> About this exercise: When a line below contains the word "text", it counts toward the total; give that total and nothing besides.

------ Data provided ------

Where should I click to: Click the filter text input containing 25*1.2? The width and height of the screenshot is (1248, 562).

------
------ Data provided ------

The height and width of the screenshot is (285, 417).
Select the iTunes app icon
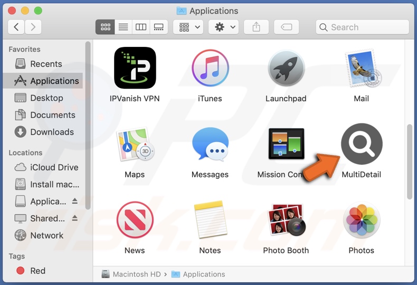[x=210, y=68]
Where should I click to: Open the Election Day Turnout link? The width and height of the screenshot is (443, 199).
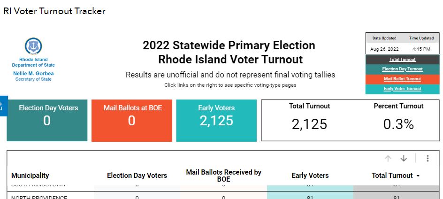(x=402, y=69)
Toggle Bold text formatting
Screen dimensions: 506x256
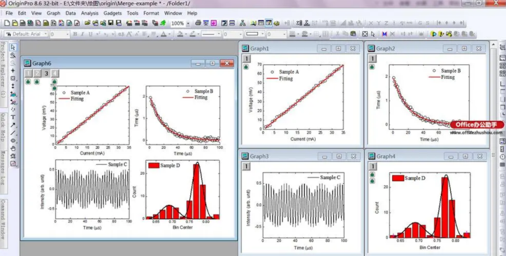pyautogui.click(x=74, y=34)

------

> Response below: 2